Stored data:
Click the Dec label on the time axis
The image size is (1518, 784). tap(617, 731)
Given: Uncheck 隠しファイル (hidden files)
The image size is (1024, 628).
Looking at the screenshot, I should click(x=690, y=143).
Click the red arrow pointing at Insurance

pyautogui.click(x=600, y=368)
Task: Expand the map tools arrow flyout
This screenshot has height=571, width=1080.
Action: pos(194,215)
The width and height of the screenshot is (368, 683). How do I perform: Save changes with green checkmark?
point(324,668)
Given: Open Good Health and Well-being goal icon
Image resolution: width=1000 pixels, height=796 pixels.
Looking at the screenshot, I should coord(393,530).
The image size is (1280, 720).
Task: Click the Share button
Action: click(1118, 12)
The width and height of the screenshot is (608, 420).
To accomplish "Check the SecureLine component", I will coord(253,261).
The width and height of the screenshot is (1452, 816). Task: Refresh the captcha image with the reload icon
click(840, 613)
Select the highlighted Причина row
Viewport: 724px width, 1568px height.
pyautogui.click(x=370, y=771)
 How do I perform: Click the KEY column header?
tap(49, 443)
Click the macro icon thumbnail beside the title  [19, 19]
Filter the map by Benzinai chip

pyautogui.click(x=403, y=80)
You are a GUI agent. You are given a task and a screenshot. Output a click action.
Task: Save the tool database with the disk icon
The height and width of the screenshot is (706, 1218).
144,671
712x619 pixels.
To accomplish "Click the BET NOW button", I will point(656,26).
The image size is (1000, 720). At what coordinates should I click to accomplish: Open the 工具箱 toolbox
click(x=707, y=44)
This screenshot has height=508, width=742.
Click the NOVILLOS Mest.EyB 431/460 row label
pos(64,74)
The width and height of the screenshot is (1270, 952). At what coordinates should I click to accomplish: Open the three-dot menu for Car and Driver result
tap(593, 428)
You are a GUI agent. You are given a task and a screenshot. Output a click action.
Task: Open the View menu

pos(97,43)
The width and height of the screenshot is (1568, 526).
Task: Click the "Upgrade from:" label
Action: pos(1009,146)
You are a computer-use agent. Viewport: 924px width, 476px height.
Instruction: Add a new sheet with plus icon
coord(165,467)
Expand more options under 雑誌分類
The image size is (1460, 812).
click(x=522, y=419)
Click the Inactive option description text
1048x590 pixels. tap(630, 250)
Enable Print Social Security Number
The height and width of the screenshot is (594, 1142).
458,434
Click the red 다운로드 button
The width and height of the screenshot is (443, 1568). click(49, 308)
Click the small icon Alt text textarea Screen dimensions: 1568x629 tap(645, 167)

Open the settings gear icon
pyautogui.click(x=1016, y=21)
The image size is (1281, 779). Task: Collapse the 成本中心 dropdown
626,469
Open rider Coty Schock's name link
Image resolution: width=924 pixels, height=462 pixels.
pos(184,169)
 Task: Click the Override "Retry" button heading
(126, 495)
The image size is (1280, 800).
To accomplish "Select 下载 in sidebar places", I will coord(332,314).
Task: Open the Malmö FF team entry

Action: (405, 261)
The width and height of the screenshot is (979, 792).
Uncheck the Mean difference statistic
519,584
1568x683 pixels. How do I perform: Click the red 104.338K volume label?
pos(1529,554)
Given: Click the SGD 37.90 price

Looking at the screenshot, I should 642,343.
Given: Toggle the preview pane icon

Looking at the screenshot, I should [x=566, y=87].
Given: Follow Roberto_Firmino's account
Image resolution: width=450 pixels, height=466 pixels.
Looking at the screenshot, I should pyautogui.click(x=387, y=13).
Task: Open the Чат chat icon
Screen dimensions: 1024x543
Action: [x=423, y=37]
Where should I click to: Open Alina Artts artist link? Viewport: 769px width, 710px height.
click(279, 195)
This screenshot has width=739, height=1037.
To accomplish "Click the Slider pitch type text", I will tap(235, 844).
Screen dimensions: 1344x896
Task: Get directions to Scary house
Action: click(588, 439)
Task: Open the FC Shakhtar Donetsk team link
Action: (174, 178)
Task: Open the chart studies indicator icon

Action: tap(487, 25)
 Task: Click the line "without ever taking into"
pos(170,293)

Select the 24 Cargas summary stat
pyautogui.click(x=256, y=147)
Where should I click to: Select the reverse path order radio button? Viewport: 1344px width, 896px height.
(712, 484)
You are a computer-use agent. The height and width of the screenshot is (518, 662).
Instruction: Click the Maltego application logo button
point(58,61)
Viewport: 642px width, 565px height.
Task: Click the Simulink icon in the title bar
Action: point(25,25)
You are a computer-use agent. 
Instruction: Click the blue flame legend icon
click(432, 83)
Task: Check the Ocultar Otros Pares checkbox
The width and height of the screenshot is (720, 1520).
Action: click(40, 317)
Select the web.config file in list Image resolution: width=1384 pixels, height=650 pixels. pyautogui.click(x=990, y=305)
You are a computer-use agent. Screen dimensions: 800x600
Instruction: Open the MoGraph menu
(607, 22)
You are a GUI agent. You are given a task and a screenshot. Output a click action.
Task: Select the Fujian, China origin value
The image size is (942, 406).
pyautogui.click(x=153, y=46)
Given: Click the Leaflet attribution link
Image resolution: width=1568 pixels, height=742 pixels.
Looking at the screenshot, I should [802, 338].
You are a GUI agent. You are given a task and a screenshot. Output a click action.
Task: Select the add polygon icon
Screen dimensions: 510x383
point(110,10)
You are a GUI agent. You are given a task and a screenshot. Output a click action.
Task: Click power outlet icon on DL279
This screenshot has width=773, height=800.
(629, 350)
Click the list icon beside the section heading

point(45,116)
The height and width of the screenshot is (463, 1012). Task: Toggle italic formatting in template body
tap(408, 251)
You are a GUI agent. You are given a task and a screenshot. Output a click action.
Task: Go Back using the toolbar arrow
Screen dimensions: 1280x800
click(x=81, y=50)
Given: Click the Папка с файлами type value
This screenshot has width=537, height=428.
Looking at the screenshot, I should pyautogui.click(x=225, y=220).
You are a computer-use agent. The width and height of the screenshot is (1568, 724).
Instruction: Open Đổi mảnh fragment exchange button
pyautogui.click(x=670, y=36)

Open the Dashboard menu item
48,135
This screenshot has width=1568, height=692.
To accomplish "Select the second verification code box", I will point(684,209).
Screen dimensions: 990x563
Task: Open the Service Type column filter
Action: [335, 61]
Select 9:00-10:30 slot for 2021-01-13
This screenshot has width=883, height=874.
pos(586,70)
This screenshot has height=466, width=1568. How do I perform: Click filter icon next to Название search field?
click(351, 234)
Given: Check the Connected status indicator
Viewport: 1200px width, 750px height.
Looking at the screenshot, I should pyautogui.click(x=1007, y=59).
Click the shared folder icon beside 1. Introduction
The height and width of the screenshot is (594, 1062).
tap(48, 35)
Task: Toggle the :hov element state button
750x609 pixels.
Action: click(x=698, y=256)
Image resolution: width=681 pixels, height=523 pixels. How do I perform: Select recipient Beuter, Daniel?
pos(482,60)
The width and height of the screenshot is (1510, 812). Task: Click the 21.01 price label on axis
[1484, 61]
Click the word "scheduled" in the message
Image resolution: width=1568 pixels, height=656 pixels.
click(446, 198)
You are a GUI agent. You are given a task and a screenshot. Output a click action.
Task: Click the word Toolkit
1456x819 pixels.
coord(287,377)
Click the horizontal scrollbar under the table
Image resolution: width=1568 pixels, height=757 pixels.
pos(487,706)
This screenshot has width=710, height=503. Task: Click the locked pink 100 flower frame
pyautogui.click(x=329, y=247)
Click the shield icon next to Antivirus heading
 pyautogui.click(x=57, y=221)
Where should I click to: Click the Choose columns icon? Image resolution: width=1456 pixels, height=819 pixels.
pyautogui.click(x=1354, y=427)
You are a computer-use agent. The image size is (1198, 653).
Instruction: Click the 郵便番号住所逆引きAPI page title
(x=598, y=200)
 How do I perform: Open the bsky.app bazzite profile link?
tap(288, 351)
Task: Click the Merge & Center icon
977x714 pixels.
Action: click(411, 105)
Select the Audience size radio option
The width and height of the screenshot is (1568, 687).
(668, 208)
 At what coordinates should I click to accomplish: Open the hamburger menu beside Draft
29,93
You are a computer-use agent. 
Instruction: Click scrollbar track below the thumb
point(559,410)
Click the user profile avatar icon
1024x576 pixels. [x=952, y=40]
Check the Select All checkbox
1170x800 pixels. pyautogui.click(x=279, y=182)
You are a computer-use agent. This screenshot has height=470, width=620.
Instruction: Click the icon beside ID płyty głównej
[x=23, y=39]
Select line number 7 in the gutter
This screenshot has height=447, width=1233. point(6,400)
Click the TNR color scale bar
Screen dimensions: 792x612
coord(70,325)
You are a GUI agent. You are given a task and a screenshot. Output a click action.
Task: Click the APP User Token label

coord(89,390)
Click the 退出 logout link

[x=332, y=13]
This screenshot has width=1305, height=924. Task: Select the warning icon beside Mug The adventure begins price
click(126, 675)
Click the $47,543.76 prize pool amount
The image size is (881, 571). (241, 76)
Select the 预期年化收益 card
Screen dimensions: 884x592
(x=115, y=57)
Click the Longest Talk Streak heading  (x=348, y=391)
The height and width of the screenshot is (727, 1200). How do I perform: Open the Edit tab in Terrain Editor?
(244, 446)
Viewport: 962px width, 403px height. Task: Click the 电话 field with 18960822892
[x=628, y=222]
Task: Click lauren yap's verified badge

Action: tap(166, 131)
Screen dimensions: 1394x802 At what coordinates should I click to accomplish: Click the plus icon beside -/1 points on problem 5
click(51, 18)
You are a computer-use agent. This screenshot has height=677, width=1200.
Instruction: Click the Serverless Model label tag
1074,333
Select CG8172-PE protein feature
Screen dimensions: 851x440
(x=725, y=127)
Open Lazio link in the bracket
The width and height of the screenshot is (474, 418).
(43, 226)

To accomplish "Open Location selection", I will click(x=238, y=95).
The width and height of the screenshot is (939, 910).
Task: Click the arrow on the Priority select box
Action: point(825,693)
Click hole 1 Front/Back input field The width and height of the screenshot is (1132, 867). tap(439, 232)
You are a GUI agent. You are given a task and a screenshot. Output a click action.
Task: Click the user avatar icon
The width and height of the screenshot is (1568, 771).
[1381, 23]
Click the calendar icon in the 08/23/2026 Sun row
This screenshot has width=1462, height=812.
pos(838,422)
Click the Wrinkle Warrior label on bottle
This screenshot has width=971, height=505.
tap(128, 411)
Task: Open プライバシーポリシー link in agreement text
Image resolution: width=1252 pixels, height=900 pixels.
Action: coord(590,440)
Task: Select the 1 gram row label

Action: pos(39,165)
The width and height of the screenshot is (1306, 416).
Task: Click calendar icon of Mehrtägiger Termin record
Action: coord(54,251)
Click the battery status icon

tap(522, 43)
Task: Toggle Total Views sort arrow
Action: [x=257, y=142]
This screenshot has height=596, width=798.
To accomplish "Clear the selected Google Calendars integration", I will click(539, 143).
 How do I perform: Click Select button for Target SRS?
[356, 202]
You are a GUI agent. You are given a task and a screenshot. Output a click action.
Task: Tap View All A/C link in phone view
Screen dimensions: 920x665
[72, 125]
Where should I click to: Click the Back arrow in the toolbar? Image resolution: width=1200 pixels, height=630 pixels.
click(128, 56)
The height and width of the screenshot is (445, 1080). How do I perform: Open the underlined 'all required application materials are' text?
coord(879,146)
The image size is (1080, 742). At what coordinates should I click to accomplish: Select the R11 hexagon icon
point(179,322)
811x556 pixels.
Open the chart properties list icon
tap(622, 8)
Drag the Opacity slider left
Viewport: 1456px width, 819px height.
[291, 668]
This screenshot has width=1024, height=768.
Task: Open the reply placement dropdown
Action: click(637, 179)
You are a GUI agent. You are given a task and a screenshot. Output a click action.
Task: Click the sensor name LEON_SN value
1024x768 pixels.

● YOUR TASK: Please reproduce, exactly as they appear above, the lines from the line containing "This screenshot has width=1305, height=924." up to and including the line containing "Task: Open プライバシーポリシー link in agreement text".

● WRITTEN ANSWER:
This screenshot has width=1305, height=924. Task: Select the warning icon beside Mug The adventure begins price
click(126, 675)
Click the $47,543.76 prize pool amount
The image size is (881, 571). (241, 76)
Select the 预期年化收益 card
Screen dimensions: 884x592
(x=115, y=57)
Click the Longest Talk Streak heading  (x=348, y=391)
The height and width of the screenshot is (727, 1200). How do I perform: Open the Edit tab in Terrain Editor?
(244, 446)
Viewport: 962px width, 403px height. Task: Click the 电话 field with 18960822892
[x=628, y=222]
Task: Click lauren yap's verified badge

Action: tap(166, 131)
Screen dimensions: 1394x802 At what coordinates should I click to accomplish: Click the plus icon beside -/1 points on problem 5
click(51, 18)
You are a computer-use agent. This screenshot has height=677, width=1200.
Instruction: Click the Serverless Model label tag
1074,333
Select CG8172-PE protein feature
Screen dimensions: 851x440
(x=725, y=127)
Open Lazio link in the bracket
The width and height of the screenshot is (474, 418).
(43, 226)

To accomplish "Open Location selection", I will click(x=238, y=95).
The width and height of the screenshot is (939, 910).
Task: Click the arrow on the Priority select box
Action: point(825,693)
Click hole 1 Front/Back input field The width and height of the screenshot is (1132, 867). tap(439, 232)
You are a GUI agent. You are given a task and a screenshot. Output a click action.
Task: Click the user avatar icon
The width and height of the screenshot is (1568, 771).
[1381, 23]
Click the calendar icon in the 08/23/2026 Sun row
This screenshot has width=1462, height=812.
pos(838,422)
Click the Wrinkle Warrior label on bottle
This screenshot has width=971, height=505.
tap(128, 411)
Task: Open プライバシーポリシー link in agreement text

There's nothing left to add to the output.